Il existe bien un sens à partir duquel notre avenir dépend de la technique dans la mesure où il dépend effectivement d’elle que nous n’en ayons aucun et que nous disparaissions, soit brutalement (guerre nucléaire) soit « humainement » en abandonnant totalement à des programmes et des algorithmes nos capacités d’analyse, de délibération  et de décision, en renonçant à cette âme réflexive et contemplative qui constitue selon Aristote, Platon, Plotin, Bergson, et finalement la plupart des philosophes, notre caractéristique essentielle, fondatrice, structurelle. Pour Sophocle, être humain, c’est justement intercaler entre ce dont la technique nous rend capables et nos actions réelles une marge de manœuvre politique. Nous avons techniquement libéré le potentiel de destruction présent dans la matière. Le 16 juillet 1945, assistant à la première détonation de la bombe nucléaire, Oppenheimer, considéré comme son père « définitif » (à partir des travaux d’Einstein) cita le verset le plus connu de la Baghavad Gita: « je suis désormais devenu la mort, le destructeur des mondes. » 

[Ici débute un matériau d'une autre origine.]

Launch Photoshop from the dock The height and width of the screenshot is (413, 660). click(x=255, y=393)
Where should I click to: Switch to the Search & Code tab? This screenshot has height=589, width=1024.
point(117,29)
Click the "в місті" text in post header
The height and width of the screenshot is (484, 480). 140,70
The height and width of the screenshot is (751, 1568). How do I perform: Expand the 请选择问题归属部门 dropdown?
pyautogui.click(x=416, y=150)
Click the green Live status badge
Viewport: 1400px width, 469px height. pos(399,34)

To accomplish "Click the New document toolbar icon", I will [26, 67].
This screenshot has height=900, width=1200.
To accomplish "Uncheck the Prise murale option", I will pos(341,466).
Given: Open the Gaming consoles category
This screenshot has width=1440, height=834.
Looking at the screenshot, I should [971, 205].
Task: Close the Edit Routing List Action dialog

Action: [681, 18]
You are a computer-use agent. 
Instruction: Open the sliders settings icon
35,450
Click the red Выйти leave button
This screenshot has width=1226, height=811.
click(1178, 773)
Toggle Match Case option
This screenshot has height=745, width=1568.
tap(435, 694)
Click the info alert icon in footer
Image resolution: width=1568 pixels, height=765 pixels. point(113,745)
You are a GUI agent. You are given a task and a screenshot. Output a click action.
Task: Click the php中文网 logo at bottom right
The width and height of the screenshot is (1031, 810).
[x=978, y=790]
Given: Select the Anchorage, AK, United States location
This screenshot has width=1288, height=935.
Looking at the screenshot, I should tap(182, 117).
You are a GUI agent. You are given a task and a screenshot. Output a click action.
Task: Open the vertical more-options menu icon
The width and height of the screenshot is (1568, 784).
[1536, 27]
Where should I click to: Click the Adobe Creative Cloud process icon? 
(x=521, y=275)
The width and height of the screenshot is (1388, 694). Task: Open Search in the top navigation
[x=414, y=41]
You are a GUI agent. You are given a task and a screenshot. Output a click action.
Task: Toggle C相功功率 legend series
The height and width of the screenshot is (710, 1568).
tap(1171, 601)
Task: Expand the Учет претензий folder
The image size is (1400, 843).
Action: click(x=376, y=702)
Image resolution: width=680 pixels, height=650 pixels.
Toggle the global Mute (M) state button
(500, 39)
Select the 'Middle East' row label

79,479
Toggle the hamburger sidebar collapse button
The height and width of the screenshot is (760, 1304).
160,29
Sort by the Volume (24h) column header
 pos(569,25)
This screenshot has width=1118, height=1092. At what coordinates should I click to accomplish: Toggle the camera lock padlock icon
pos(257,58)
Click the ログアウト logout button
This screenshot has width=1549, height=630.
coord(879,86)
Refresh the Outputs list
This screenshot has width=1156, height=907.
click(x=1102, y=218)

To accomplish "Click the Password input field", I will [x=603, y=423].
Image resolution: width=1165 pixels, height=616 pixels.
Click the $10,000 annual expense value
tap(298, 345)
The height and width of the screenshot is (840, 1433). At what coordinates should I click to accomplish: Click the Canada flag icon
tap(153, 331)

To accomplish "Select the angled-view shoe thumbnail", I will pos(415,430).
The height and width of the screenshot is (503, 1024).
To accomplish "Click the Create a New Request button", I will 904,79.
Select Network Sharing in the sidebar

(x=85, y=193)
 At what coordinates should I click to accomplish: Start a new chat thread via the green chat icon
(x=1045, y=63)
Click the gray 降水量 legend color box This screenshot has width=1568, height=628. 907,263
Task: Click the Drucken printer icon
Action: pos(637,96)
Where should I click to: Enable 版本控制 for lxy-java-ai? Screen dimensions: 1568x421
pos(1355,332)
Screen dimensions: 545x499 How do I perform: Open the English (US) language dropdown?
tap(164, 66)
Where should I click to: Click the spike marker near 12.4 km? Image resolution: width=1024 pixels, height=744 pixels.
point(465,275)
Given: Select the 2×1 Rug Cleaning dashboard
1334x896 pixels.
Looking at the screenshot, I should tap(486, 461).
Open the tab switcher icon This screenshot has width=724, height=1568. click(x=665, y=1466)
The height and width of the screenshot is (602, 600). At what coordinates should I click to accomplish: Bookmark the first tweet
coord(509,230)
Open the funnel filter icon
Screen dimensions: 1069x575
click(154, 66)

            Ce que cela signifie concrètement c’est que l’humanité crée en ce moment cette voie d’une espèce se développant « AVEC » la menace d’une destruction possible et totale de son existence, de la même façon qu’œuvrant sans cesse pour l’amélioration hors de toute mesure de leur confort (obésité exosomatique), les pays riches de la planète contribuent à la rendre inhabitable. Ce « chemin » que nous traçons est tout aussi improbable et dangereux que magnifique et glorieux, et, de fait, nous existons « encore ». Il nous faut croire à cette incroyable capacité de l’être humain à improviser ce que c’est qu’exister, et c’est précisément cela que désigne sa « nature » politique.  Par conséquent, notre avenir ne dépend pas de la technique mais de ce que nous en faisons politiquement.